TEXT EXCERPT.
▼

If you’re a hunter in Utah, you have likely heard of HB0295: Wildlife Modifications. The legislation, introduced by House Representative Casey Snider, ignited a wave of emotions and debate amongst hunters during its first two weeks in the Legislature. The final bill, which prohibits baiting for ungulate big game (not predators) and instructs the Division of Wildlife Resources’ (DWR) Wildlife Board to make rules and regulations for trail camera use, has been signed into law by Governor Cox.
From the outset, the bill was characterized as a “fair chase” bill. Before several revisions, it had instituted a prohibition on all trail cameras from August 1 through January 31. Upon the debut of HB0295, many strongly-worded responses to the bill flooded cyberspace. Supporters expressed concern that some hunters are taking the technology to extreme lengths, such as operating fleets of 100+ trail cameras to conduct 24-hour surveillance on big game animals. Others recalled first-hand accounts of hunters dumping a truckload of apples in front of a live-action trail camera, thereby allowing the hunter to go from “home to harvest” upon receiving a real time image of a big buck in front of his/her set. Those who opposed the bill, on the other hand, expressed a number of issues, notably wildlife management and fair chase decisions occurring through the Legislature instead of the Wildlife Board. Though the idea of a fair chase bill was promising, the original language yielded concerns, particularly regarding the trail camera portion of the bill. Broad legislative solutions were being proposed to solve a specific problem of extreme use and the technologically assisted “home to harvest” techniques without trail cameras ever having been addressed first through the DWR’s public input process. Further, trail camera restrictions in the original version only applied to public land. BHA, as an organization, draws the line of fair chase with live-action trail cameras. The Utah BHA Chapter initially issued a neutral organizational stance to HB0295, “in hope that an extended opportunity with stakeholders [would] form a more nuanced legislative product that achieves the desired outcomes for all.”

▲

(Collected data)
▼

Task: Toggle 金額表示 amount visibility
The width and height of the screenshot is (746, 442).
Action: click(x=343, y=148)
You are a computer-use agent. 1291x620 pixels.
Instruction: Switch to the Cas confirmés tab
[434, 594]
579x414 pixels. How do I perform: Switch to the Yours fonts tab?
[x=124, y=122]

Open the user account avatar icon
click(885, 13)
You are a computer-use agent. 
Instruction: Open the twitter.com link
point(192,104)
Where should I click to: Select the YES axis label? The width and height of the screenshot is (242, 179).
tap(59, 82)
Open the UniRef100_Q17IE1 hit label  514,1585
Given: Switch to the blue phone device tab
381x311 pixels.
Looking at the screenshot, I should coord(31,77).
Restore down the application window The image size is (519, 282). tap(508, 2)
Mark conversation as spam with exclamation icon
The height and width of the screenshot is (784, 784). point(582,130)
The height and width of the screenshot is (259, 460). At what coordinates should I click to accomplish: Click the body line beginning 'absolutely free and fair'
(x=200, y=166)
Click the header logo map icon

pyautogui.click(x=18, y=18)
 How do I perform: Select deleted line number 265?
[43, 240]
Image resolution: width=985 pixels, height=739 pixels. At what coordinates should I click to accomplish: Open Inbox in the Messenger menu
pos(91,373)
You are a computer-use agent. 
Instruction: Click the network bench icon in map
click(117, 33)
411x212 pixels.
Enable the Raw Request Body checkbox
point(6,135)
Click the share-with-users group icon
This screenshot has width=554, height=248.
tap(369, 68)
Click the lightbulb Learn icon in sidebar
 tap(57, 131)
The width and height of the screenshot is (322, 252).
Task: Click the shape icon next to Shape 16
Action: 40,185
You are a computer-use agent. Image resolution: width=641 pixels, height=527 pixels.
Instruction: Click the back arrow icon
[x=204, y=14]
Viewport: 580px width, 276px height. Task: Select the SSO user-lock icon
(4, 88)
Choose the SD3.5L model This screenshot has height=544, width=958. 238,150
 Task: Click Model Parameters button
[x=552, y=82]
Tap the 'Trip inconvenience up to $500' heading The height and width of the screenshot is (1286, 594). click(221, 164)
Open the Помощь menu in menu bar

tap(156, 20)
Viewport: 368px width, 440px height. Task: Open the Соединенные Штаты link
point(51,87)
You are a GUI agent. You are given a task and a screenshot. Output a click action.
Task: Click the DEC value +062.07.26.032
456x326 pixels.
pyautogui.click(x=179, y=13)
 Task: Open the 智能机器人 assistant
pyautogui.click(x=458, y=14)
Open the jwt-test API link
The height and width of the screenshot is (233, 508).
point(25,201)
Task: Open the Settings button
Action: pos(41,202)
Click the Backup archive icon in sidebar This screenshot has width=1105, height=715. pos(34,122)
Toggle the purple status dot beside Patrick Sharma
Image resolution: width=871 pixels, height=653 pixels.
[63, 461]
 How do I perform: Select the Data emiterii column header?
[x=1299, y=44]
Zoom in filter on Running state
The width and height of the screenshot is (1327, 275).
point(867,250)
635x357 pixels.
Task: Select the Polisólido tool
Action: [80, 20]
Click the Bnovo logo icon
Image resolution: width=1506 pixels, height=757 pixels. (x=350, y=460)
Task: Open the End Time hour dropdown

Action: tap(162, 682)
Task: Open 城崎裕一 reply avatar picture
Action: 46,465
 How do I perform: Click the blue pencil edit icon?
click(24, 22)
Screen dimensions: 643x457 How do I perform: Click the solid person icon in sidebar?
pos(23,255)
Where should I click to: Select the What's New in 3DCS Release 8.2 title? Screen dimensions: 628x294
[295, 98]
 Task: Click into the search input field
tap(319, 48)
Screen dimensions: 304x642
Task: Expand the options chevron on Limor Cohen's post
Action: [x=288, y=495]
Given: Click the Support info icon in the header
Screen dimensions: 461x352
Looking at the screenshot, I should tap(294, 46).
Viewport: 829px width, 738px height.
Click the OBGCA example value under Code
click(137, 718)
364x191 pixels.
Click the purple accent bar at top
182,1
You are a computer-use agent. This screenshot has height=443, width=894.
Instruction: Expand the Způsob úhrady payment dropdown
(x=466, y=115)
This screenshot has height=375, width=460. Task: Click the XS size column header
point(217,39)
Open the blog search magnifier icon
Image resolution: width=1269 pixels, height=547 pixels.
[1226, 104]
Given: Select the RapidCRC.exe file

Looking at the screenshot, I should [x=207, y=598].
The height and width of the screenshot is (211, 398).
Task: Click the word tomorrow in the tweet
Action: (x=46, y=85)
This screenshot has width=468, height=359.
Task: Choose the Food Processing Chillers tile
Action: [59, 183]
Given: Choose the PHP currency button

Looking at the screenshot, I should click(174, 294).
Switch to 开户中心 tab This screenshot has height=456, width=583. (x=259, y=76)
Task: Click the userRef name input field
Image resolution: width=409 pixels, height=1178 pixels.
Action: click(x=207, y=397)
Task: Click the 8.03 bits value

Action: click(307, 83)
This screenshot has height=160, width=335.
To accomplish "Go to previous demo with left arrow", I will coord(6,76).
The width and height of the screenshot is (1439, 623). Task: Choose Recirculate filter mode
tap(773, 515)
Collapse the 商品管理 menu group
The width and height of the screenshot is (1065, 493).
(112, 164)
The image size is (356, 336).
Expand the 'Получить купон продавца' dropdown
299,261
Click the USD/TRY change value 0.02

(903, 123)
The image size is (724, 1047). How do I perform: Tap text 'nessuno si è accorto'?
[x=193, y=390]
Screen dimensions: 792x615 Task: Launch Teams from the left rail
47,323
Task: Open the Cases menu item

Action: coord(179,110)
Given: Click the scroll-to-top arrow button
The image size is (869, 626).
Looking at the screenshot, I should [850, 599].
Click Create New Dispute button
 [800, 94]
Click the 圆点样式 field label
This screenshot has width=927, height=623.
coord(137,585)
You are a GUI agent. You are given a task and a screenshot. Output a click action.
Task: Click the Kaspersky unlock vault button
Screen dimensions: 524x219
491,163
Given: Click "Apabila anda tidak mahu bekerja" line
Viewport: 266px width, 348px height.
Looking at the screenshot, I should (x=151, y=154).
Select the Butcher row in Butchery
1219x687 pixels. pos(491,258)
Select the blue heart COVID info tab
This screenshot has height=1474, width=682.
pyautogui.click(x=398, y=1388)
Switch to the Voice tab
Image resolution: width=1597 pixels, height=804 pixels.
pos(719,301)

▲

QUESTIONS ON THE MATERIAL.
1) According to the text on Utah's HB0295, who signed the final bill into law?
2) For each statement, say whether the text on Utah's HB0295 agrees with it, and quote the deciding words. (a) Before its revisions, the bill banned all trail cameras from August 1 through January 31. (b) The final bill prohibits baiting for predators. (c) In the original version, the trail camera restrictions covered both public and private land.

RESULTS OF THE EXERCISE.
1) Governor Cox.

2)
(a) Yes: "it had instituted a prohibition on all trail cameras from August 1 through January 31."
(b) No: "prohibits baiting for ungulate big game (not predators)"
(c) No: "trail camera restrictions in the original version only applied to public land."